What is URL Encoding? A Plain-English Guide

You’ve seen them before — strings like %20, %3A, %2F scattered through URLs. They look cryptic, but they’re actually one of the simplest specifications on the web: URL encoding, also called percent-encoding.

The short version: URL encoding is how URLs carry text that contains characters the URL syntax wouldn’t otherwise allow. A space, an emoji, a Japanese ideograph, a comma — all need to be represented as bytes the URL spec considers safe. Percent-encoding is the agreed-upon translation table.

Why URLs need encoding at all

URLs travel through HTTP. The HTTP protocol’s request line looks like this:

GET /search?q=hello HTTP/1.1

That line is whitespace-delimited. The server splits on spaces to find the method (GET), the path (/search?q=hello), and the protocol version (HTTP/1.1). If a space appeared in the path, the server would interpret everything after it as the version — broken request.

Same story for other characters that have meaning in URLs: ? introduces the query string, & separates query parameters, # introduces the fragment. Characters with structural meaning can’t also appear as data.

The encoding rule

For each byte you want to encode, write a percent sign followed by the byte’s value as two hex digits. That’s the entire rule.

A space has byte value 0x20, so it’s encoded as %20. A question mark is 0x3F → %3F. The ampersand: 0x26 → %26.

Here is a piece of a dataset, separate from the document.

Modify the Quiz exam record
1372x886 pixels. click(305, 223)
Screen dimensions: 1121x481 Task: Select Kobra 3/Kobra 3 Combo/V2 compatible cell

For non-ASCII characters (like é or 你), the character is first encoded to its UTF-8 bytes, and each byte is then percent-encoded. The letter é is two bytes in UTF-8 (0xC3 0xA9), so it becomes %C3%A9.

Which characters need encoding

RFC 3986 calls characters that never need encoding the unreserved set: letters A-Z and a-z, digits 0-9, and four punctuation marks - _ . ~. Anything else either has reserved meaning in URL syntax or isn’t a safe ASCII character.

In practice, you can over-encode safely (encoding more characters than strictly required is always valid), but under-encoding breaks things. The conservative move when you’re unsure is to encode anything that isn’t a plain letter or digit.

The two flavors of URL encoding

You’ll see two slightly different conventions in the wild.

Standard percent-encoding (RFC 3986) encodes a space as %20 and treats + as a literal plus sign. This is what URLs use in path components and what encodeURIComponent produces in JavaScript.

Form encoding (the application/x-www-form-urlencoded MIME type) encodes a space as + and uses %2B for a literal plus. This is what HTML forms produce when submitted via GET — you’ll see it most often in query strings.

Both are valid in different contexts. The decoder in our tool handles either correctly via the “treat + as space” toggle.

The classic mistake: double encoding

The most common URL-encoding bug is encoding something that’s already encoded. A %20 becomes %2520, because % itself is 0x25 in ASCII, which encodes to %25.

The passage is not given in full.